Auto Workers Walk Off Line at Ford’s Showcase Truck Plant over Overtime Violation
About three dozen workers at a Ford truck plant in Dearborn, Michigan walked off the assembly line after eight hours of work December 1. Production halted immediately. The previous day management had violated a contractual rule about notice of overtime, so the workers on trim and chassis lines walked after eight hours instead of the ten Ford wanted.
Thirty-three men and women served a one-week suspension. Tensions have been high in the plant, with Ford managers attacking union members for “absenteeism” in the Detroit newspapers.
The 2,600-employee Dearborn Truck Plant (DTP) is Ford’s new showcase, building the top-selling F-150 pickup in the historic Rouge complex near Detroit. Ford recently revived public tours of the Rouge with a Disney-like multimedia presentation, to showcase this plant. The plant is one unit in United Auto Workers Local 600.
BREAKING THE RULES
Article IV, Section 6 of the national Ford contract requires that when management departs from a posted overtime schedule, workers must be notified that day of next-day overtime. Around Thanksgiving, Ford announced it would no longer abide by this rule.
On November 30, Ford deviated from a posted ten-hour schedule and did not tell workers that it wanted ten hours the next day. Instead, management simply waited to see what would happen after eight hours—despite a few members having previously walked out over the same issue.
Immediately after the walkout, nearby Ford World Headquarters staffers came to the plant to start discipline measures, including a warning for president Gary Walkowicz of the DTP unit. Walkowicz had put out a leaflet opposing the contract violations; he is defending the disciplined workers and protesting the use of part-timers to fill in for them. If the use of part-timers was authorized by the UAW, it would have been done over the heads of the unit committee.
Some workers said that management provoked the walkout, seeking discipline in order to chill militant traditions among workers who had recently transferred from the old Rouge Dearborn Assembly Plant that built the Mustang.

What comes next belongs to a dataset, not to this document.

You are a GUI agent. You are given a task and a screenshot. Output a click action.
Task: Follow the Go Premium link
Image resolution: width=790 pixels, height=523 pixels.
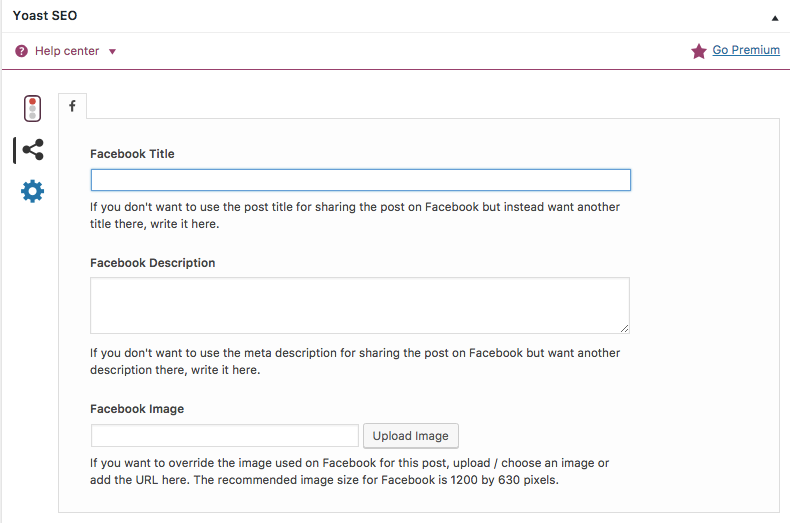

For decades workers at the Mustang plant had voted down contracts and walked out over issues like extreme heat and cold. These traditions were boosted when recent restructuring at Ford and at its parts supplier Visteon, formerly owned by Ford, sent some veteran activists to the Rouge.
These workers say they come from locals accustomed to a higher level of contract enforcement than Local 600 has practiced. One worker said some DTP workers had already “semi-walked out” to the first aid department over gas fumes.
Mibrika McQueen, an afternoon shift worker, expressed his solidarity with the day shift workers, saying Ford’s violation was “a form of union-busting.” One worker said in an in-plant meeting that Ford’s policies mean the DTP “is a brand new tent in the same old circus.” Some other workers think the wildcatters took “too big a risk.”
Suspended workers met with top Local 600 officials at the union hall. Officers lectured workers against walking out. Some replied that the local should be enforcing the contract, that the overtime notification method was working until management reneged.
Workers served only one week of a two-week suspension. Perhaps Ford realized that more severe discipline would be overturned in arbitration, that more fight-back is likely on the issue, and that members and leaders have become more aggressive recently about taking on Ford.
Recent signs of stiffening resistance to Ford’s aggressive stance toward employees have included an official strike threat at the Chicago Stamping Plant, members’ rejections of some local tentative agreements (some more than once), and a successful UAW organizing drive among new model launch engineers.